── RECORDED INFORMATION ──
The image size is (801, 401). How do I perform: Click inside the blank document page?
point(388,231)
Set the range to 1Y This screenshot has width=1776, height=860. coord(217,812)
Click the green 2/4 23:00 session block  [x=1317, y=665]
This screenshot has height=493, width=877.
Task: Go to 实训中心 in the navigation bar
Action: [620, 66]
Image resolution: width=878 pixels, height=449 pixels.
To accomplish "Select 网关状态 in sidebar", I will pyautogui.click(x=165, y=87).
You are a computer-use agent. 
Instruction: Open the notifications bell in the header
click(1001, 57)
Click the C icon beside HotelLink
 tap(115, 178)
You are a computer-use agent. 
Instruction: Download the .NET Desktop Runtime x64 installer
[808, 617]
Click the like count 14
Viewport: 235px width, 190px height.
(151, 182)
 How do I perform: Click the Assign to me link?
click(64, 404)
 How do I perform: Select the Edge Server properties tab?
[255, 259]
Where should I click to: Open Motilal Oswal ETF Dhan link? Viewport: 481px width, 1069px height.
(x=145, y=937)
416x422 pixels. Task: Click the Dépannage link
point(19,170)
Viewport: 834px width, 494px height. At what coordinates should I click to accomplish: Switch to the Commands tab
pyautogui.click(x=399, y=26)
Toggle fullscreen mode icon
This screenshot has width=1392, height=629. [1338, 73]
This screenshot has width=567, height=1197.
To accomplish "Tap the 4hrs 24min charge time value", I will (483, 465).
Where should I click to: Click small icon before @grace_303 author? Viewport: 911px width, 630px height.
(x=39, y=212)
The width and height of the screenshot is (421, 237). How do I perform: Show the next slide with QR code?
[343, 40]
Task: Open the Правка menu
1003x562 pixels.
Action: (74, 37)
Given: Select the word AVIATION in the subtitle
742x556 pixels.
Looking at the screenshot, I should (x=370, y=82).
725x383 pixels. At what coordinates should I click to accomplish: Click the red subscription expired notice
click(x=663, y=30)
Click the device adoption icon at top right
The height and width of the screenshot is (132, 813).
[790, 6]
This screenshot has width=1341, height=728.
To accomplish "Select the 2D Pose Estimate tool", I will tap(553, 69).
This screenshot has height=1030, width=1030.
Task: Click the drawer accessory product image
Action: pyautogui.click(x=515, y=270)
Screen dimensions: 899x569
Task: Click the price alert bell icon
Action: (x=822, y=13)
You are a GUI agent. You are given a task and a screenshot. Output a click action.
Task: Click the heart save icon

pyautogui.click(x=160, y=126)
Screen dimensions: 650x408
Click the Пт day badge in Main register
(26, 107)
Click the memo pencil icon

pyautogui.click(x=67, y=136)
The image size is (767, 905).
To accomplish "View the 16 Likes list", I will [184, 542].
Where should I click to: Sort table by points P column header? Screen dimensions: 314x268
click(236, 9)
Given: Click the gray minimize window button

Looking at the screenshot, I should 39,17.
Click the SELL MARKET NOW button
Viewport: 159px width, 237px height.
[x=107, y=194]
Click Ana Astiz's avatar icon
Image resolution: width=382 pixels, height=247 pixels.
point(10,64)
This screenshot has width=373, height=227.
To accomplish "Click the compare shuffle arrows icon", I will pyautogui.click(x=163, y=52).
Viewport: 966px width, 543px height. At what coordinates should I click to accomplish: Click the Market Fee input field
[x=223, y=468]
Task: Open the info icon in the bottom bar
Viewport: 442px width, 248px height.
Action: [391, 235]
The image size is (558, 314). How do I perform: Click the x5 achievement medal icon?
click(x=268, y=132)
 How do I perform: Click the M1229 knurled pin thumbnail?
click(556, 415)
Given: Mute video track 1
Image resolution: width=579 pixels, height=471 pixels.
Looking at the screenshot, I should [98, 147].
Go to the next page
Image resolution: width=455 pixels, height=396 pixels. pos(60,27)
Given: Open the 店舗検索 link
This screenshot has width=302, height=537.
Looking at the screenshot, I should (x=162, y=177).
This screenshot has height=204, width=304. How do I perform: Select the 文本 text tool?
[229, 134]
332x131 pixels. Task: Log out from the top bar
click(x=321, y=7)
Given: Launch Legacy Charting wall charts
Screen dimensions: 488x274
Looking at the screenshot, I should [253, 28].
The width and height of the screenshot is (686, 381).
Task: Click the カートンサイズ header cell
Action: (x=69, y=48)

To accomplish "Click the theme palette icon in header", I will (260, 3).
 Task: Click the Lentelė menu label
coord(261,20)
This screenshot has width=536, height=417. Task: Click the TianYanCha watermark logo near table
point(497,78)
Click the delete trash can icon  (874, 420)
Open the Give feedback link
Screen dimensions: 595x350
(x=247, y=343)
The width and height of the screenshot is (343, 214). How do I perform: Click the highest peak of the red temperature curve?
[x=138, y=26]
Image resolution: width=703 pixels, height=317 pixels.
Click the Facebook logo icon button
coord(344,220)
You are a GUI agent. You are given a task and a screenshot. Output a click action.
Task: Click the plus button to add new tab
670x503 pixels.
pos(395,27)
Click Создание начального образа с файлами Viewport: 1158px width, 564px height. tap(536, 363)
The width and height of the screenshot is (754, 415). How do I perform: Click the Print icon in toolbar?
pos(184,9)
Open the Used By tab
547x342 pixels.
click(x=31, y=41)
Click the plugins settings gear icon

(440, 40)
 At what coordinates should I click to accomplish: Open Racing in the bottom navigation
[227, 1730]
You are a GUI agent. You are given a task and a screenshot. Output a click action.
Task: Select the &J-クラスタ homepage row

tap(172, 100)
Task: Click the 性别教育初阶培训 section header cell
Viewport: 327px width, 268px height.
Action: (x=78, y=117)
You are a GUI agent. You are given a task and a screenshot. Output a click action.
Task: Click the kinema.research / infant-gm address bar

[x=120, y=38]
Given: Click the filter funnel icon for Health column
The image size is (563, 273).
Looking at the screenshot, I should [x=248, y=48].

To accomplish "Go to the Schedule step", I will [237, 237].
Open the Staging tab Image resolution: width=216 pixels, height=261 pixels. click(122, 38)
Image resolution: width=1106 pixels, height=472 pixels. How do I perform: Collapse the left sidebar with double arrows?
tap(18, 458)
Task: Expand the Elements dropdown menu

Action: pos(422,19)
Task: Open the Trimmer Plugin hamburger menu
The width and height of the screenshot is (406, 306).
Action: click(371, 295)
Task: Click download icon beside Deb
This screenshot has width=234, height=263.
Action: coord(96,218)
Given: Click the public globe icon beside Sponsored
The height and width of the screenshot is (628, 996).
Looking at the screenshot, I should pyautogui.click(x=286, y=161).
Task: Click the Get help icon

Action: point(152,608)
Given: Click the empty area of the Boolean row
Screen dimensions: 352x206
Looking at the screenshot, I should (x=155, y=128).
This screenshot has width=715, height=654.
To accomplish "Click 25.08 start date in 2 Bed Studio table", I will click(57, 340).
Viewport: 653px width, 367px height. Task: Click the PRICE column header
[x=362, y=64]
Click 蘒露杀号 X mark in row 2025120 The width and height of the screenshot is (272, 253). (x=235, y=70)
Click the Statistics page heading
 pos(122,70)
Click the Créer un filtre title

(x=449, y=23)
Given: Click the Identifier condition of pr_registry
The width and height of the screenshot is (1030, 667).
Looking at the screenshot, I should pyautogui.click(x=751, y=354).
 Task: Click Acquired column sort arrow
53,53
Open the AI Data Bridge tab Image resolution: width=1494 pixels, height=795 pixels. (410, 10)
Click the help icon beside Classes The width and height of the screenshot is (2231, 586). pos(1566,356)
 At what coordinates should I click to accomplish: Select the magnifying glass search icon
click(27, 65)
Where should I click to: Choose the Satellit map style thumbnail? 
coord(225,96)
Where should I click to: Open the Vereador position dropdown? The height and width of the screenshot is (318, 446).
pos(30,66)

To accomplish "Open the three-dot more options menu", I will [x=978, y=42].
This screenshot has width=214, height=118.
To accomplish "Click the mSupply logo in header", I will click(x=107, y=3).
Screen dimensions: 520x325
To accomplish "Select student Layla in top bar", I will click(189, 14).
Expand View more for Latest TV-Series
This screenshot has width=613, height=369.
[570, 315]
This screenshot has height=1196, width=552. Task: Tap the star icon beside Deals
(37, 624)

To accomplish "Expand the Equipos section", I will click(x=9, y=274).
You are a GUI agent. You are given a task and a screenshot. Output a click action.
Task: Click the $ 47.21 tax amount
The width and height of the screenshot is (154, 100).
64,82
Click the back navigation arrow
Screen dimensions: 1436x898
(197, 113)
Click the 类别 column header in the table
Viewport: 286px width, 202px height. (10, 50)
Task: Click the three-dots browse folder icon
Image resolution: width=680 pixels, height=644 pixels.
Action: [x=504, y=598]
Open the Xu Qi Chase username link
───
In the data above, which lines have "section"? Report each of them.

__RESPONSE__.
Task: Click the 性别教育初阶培训 section header cell
To accomplish "Expand the Equipos section", I will click(x=9, y=274).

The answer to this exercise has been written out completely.